Fazla yemek yemek amino asitlerin yeterince alınacağı anlamına gelmez. Aksine bazı beceriksiz amino asitler sebebiyle fazla yemek yeriz. Triprofan ve tirozin çok düştüğünde farkında olmadan aralıksız şekerli besinler yeriz, kilomuzu hakimiyet edemeyiz. İçki, tütün, kahve ve uyuşturucu maddelere meyil çoğalır.

Amino asitler birbirlerinin emilimini ve metabolizmasını etkilediği için müdahale yapılmadan balansı tekerrür sağlamak güçtür. En doğru müdahale ise beceriksiz veya fazla amino asitleri tespit edip, balansı sağlayacak biçimde kısa bir zaman yardım olarak verilmesidir.

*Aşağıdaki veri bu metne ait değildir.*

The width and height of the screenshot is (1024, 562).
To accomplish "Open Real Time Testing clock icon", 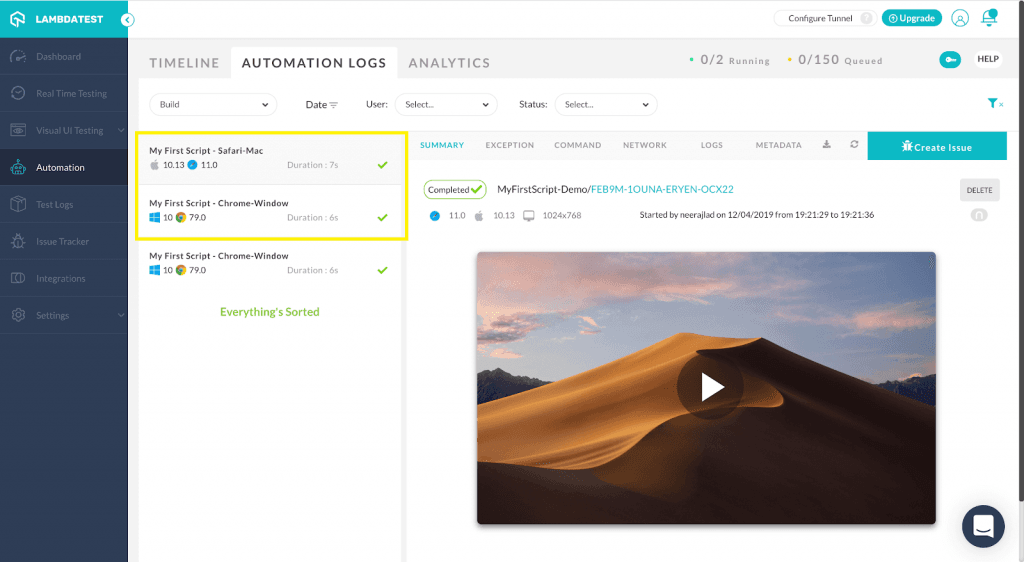I will 17,93.
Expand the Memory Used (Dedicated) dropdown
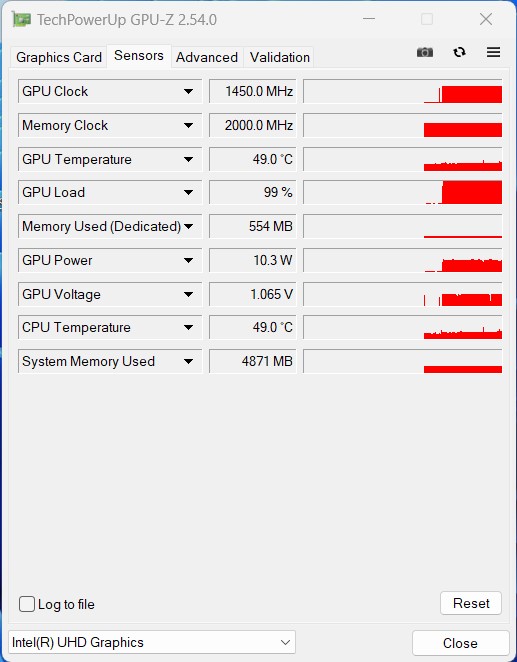This screenshot has height=662, width=517. pyautogui.click(x=188, y=226)
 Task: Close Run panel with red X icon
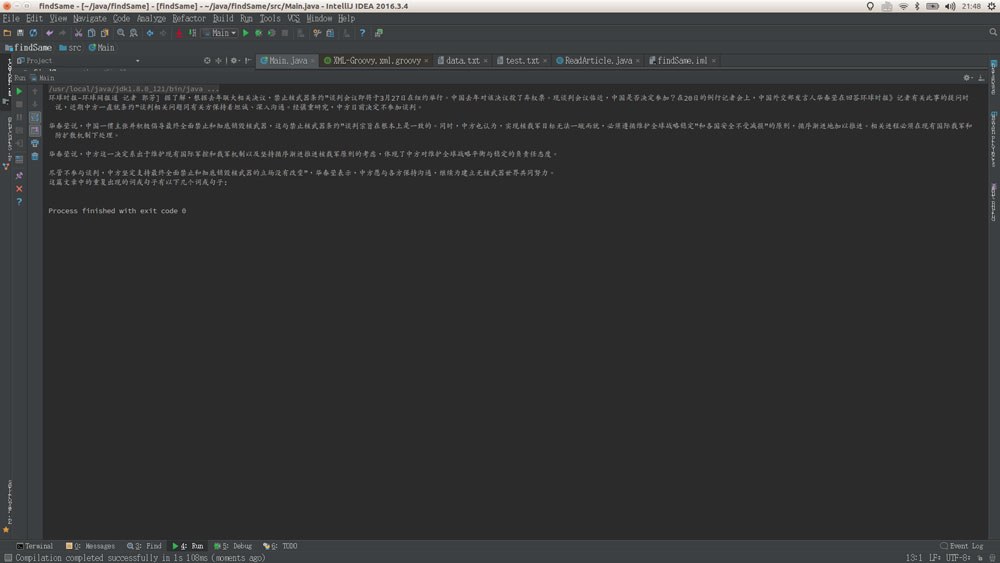tap(19, 188)
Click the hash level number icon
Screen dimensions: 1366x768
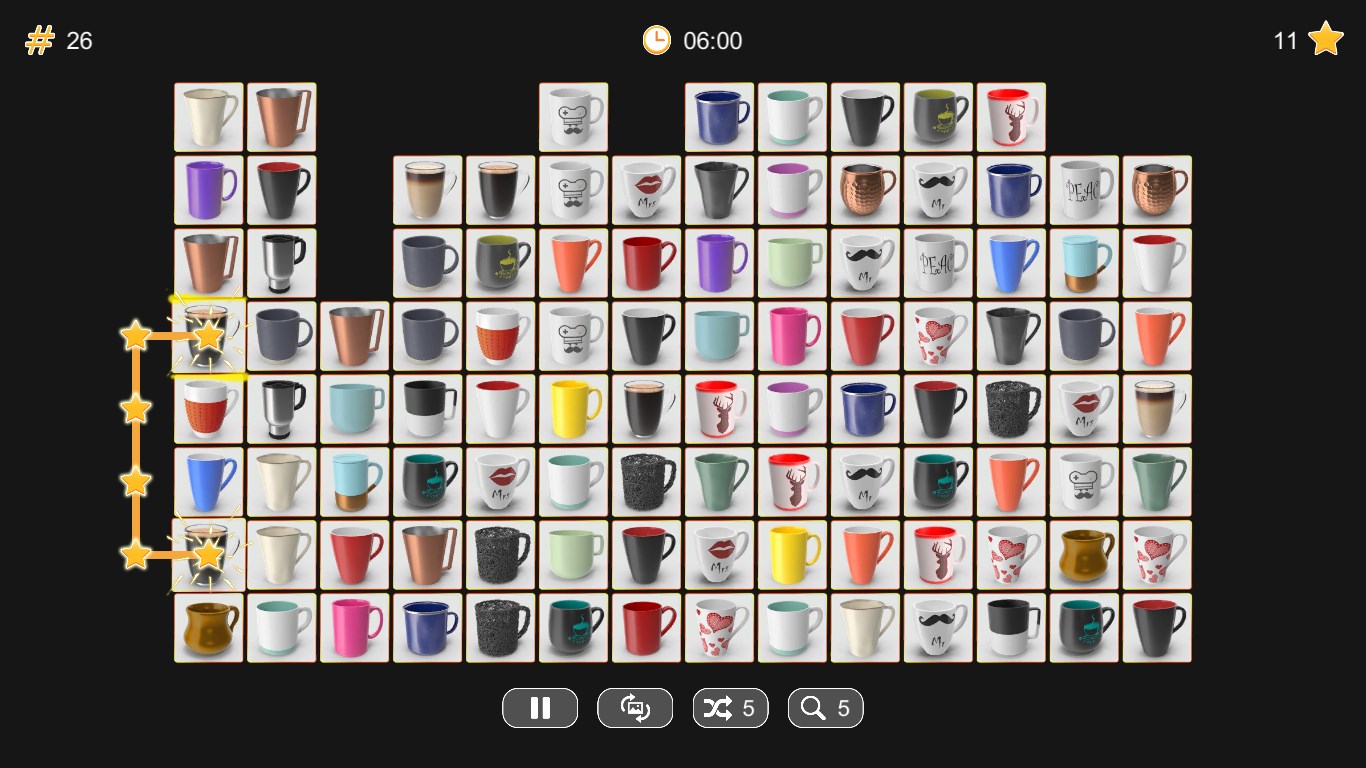coord(39,40)
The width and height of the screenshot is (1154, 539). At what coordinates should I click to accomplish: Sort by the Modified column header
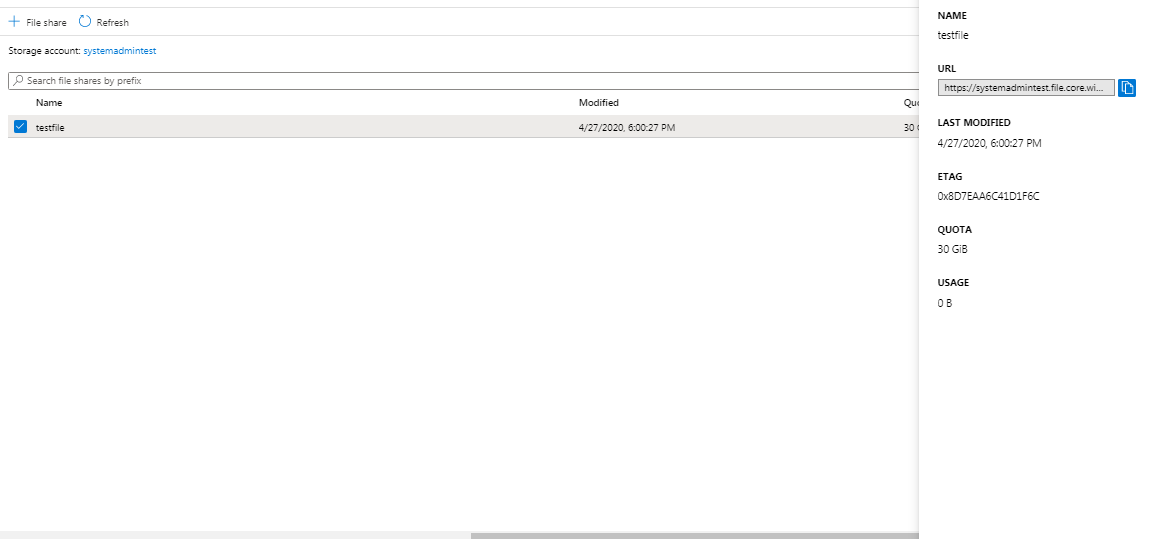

Rastgele alınan vitamin mineral yardımları tüm metabolik süreçlere daha da fazla hasar verecektir.

Günümüzde bir çok gelişmiş ülkede hangi amino asit ve ilişkili vitamin ve mineral yardımına ne kadar lüzumunuz olduğunu tanımlayan özel kan incelemeyi Türkiye’de muayenehanemizde uygulanmaktadır.

Oje enfeksiyona neden oluyor

Oje enfeksiyona neden oluyor

Tırnaklar için beslenme ehemmiyetli

Bedende alana gelen demir, çinko, folik asit ve B 12 vitaminlerinin yetersizliği vaziyetlerinde tırnaklarda bir ekip bozukluklar alana gelmektedir. Tırnaklarda kırılma, barbarlaşma, çatlama ve katmanlaşma gibi vaziyetlere neden olabilen bu yetersizlikleri gidermek için beslenmeye de dikkat etmek gerekmektedir. Kırmızı et, süt ve süt mahsulleriyle deniz mahsullerinin tırnak sıhhati için yenmesi koşul. Fakat beslenmenin yeterli olmadığı gidişatlarda bu yetersizlikleri karşılamak emeliyle vitamin dayanağı da yapmak gerekir.

El kremi kullanılmalı

Tırnağın yüzde 18’i sudan oluşmaktadır. Su yapısını dengelemek için de ıslatıcı balsam cinsi krem ve solüsyonların kullanılması önerilmektedir. Ayrıca şahsın elini çok fazla deterjanla temas ettirmemesi de gerekmektedir. Oje enfeksiyon yaradılışına neden olur

Kozmetik mahsullerinin çok büyük bir kısmı cilde hasar vermektedir. Oje de bu mahsullerden biridir. Her ne kadar ojeler hoş bir görünüm sergileseler de; tırnağı havasız vazgeçer ve bazı enfeksiyonların oluşmasına fırsat tanır.

Manikür pediküre dikkat

Tırnak hastalıklarının önüne geçmek için manikür ve pediküre de dikkat etmek gerekir. Zira tırnak hastalıklarının büyük bir çoğunluğu manikür ve pedikürden geçmektedir. Tırnak bakımını yaptırdığınız yerin hijyen kaidelerine uyup uymadığını hakimiyet etkeniz ve muhtemel olduğu kadar tırnaklarınızla oynamamanız gerekmektedir. Beyaz noktaların vitamin yetersizliğiyle alakası yok

Tırnakların üzerinde bazen beyaz noktacıklar görünebilir. Ulus arasında vitamin yetersizliği olarak değerlendiren bu vaziyet tırnağın içerisine hava kabarcıklarının girmesiyle oluşur.
Fakat bunun vitamin yetersizliğiyle hiçbir alakası yoktur. Kaygı edecek bir gidişat da oluşturmamaktadır. Yalnızca görüntü itibariyle insanları huzursuz etmektedir. Hatta bazen tırnağın tamamen beyazladığı vaziyetler bile olabilir. Fakat bu beyazlanmadan korkulmamalıdır, bu gidişatın da rastgele bir hasarı yoktur.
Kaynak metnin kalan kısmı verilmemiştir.